Records contained in a dataset
···

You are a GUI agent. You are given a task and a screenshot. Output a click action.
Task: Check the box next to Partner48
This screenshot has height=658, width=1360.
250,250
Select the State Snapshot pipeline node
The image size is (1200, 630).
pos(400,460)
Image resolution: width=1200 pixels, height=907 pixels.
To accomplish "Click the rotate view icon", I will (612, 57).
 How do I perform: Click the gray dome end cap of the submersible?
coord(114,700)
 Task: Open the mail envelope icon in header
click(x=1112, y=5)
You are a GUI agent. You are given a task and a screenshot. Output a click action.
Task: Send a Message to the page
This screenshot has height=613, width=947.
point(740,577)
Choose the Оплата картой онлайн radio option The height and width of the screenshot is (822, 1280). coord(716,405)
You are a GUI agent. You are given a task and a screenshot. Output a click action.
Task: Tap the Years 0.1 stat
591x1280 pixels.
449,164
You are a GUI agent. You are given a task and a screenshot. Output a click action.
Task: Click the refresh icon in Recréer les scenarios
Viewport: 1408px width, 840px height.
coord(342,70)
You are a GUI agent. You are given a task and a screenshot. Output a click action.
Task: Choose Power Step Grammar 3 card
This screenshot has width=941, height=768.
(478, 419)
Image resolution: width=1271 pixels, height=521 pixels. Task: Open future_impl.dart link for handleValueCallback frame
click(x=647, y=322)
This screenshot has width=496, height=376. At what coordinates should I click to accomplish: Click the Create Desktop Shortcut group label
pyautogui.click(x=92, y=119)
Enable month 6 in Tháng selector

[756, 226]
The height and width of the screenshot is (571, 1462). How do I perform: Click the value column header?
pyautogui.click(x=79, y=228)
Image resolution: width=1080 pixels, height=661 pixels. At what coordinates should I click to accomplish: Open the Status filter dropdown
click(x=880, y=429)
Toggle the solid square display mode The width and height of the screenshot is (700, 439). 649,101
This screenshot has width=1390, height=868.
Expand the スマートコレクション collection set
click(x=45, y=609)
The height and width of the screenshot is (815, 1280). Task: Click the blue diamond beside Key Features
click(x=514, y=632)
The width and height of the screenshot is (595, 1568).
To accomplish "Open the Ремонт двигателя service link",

···

Set down exactly the lines that begin with the one containing "Expand the スマートコレクション collection set" and end with the last line above, and no others.

## Result below
Expand the スマートコレクション collection set
click(x=45, y=609)
The height and width of the screenshot is (815, 1280). Task: Click the blue diamond beside Key Features
click(x=514, y=632)
The width and height of the screenshot is (595, 1568).
To accomplish "Open the Ремонт двигателя service link",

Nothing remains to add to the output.